Visual Essay #12 | Q4 2025
Swipe Fatigue
Reading up on tech discourse around dating apps, I discovered that Facebook has a dating service. This was not an investigation I embarked on for my own dating purposes. It was, rather, a follow-up to an article sent by a friend who is equally compelled to critique and inspect the AI takeover we’re all subjected to—decidedly against our will.
The article that really sent me sleuthing reported on a recently shipped AI enhancement for the Meta app. Facebook Dating’s latest feature rollout seeks to address “swiping fatigue” by eliminating swiping altogether and relying solely on the discernment of its algorithm. For those unfamiliar with the emergent concept of “swiping fatigue” (you lucky niche), it’s the condition of being overwhelmed by the core dating app activity of swiping right to engage in a romantic endeavor or left to dismiss a person who’s current arrange of images and documented interests do not align with your taste.
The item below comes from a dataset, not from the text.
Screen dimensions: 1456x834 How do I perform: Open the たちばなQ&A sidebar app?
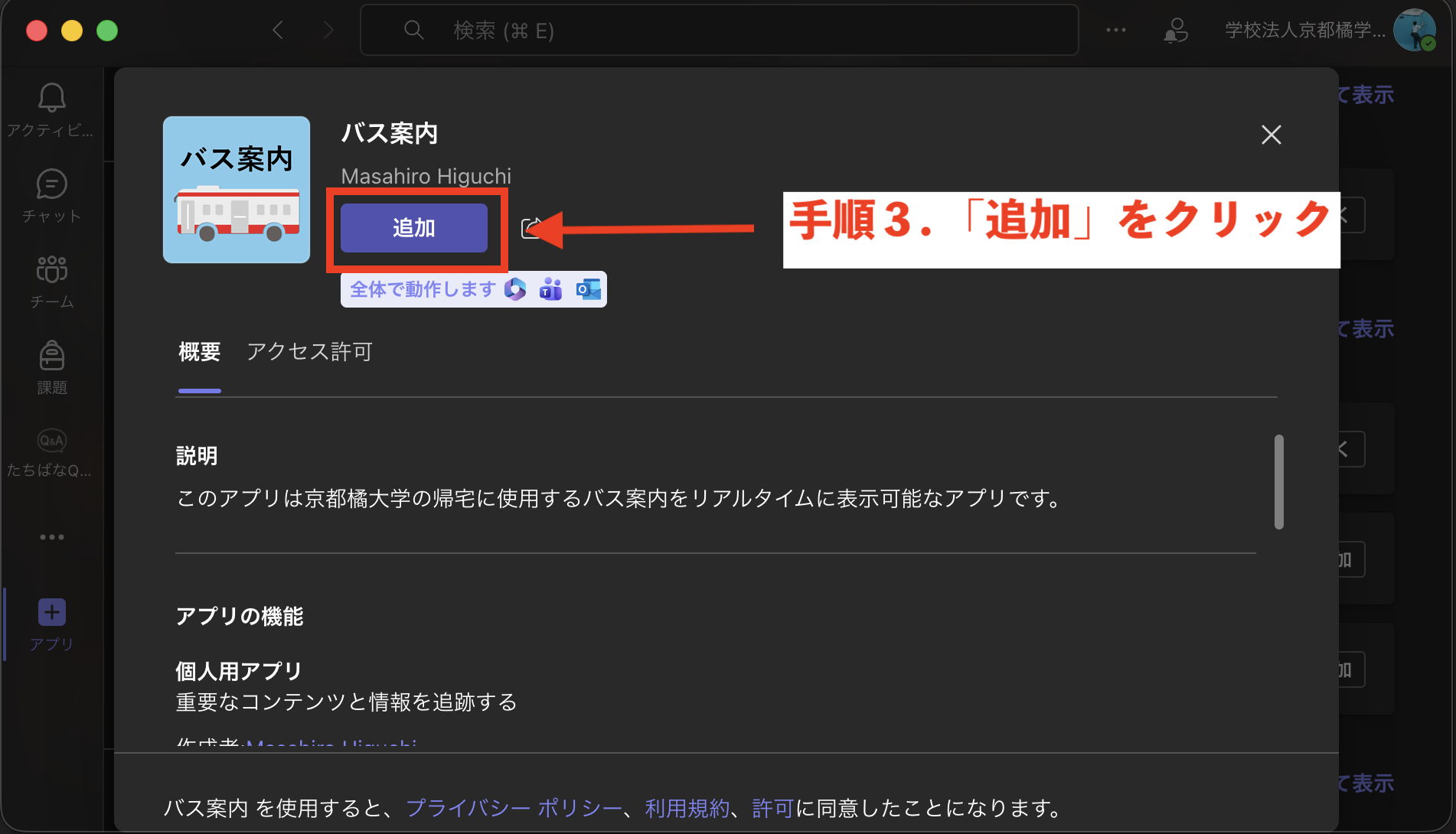click(x=51, y=441)
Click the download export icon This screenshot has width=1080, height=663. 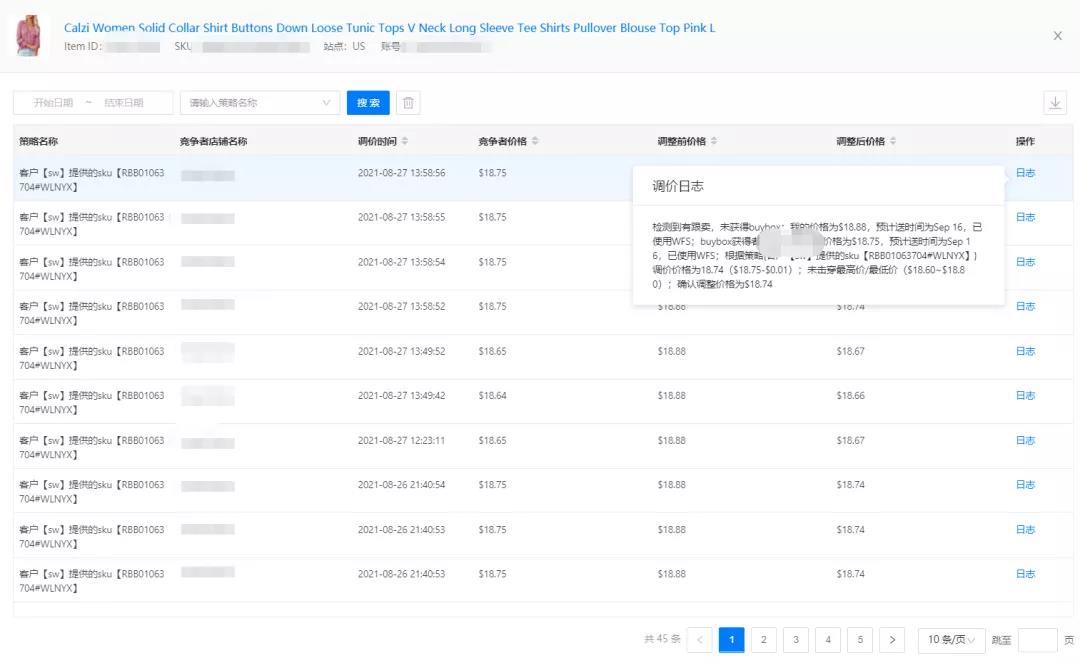pyautogui.click(x=1055, y=103)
Honestly, dating apps already feel like they’ve had years to perfect connection, yet they remain missing the mark when it comes to actually facilitating it.
Allowing AI to autonomously determine who a person should match with feels like another misstep—but then again, I shouldn’t assume the business goal is to actually help people find love.
Abstracting choice from the entire process makes me wonder how these algorithms determine a person’s potential chemistry and compatibility. What criteria are being extracted from our online presence? Do I really need another reminder that people are losing touch with themselves and their desires as we continue to offload friction and inconvenience onto our technology?